PSX Cement Sector Index was up 2200 points or 4.1 percent today after investors flocked to cement scrips as Northern Manufacturers raised prices of 50 kilogram bag by 10 Rupees. The cement scrips helped KSE – 100 Index cross 43500 points threshold during the day.
Cement scrips were pick of investors today, as turnover in Cement sector managed to rise by 18.9 percent with total turnover at 39,137,550 shares. Fauji Cement Company FCCL 4.97%, Cherat Cement Company CHCC 5.00%, Kohat Cement KOHC 5.00%, Lucky Cement LUCK 5.00%, Pioneer Cement PIOC 4.99%, Flying Horse Cement FLYNG 4.82% and Gharibwal Cement GWLC 4.24% remained were among the top performers in PSX Cement Sector Index.

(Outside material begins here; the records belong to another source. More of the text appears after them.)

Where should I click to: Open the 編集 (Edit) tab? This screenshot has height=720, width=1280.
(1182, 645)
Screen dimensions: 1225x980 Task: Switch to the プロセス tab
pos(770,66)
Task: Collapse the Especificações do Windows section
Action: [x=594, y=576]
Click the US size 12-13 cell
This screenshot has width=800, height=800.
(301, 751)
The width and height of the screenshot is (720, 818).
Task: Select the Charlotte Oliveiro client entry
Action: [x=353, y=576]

Cement prices in north have remained under pressure throughout fiscal year 2018 after local manufacturers compete to maintain their market share after new production line of Cherat Cement Company’s was commissioned in January, 2017. Northern manufacturers have been competing hard amongst each other to maintain their share in the domestic markets as the sector goes through an expansionary phase. Furthermore, the cement manufacturers have been selling cement at a discount of 20 – 30 Rupees for some months now despite the rise in domestic demand.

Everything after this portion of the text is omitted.